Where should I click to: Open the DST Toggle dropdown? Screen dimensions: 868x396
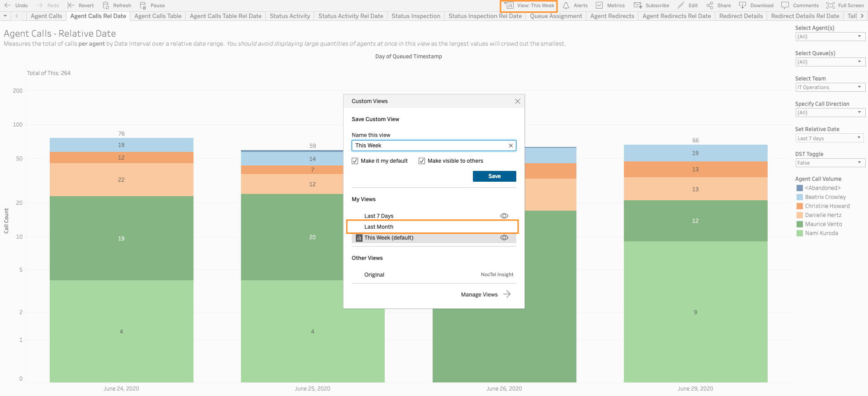pos(830,163)
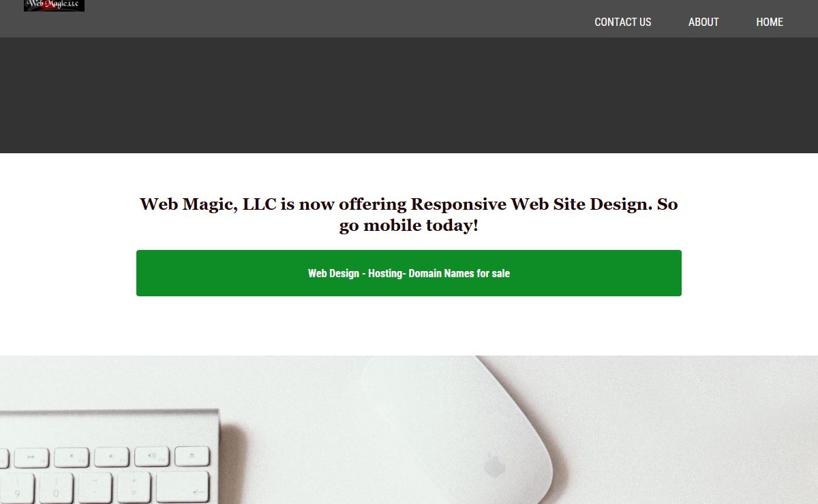The width and height of the screenshot is (818, 504).
Task: Navigate to HOME in the menu
Action: [770, 22]
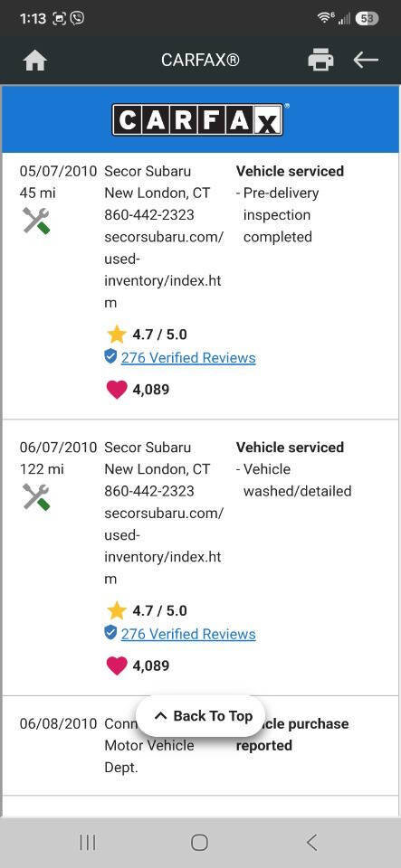This screenshot has height=868, width=401.
Task: Tap the pink heart in the 06/07/2010 entry
Action: [x=116, y=665]
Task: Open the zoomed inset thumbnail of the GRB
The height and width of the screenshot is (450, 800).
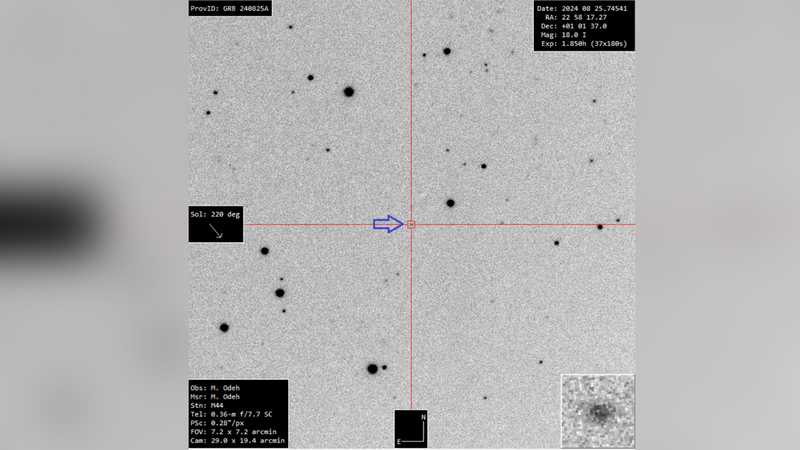Action: (598, 410)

----------------------------------------

**Description of the task:**
Set the pictures aside and reproduce the data above exactly.

**Answer for this exercise:**
Where should I click to: Open the DST Toggle dropdown? Screen dimensions: 868x396
pos(830,163)
The width and height of the screenshot is (818, 504).
Task: Navigate to HOME in the menu
Action: [770, 22]
This screenshot has height=868, width=401.
Task: Tap the pink heart in the 06/07/2010 entry
Action: [x=116, y=665]
Task: Open the zoomed inset thumbnail of the GRB
The height and width of the screenshot is (450, 800).
Action: (598, 410)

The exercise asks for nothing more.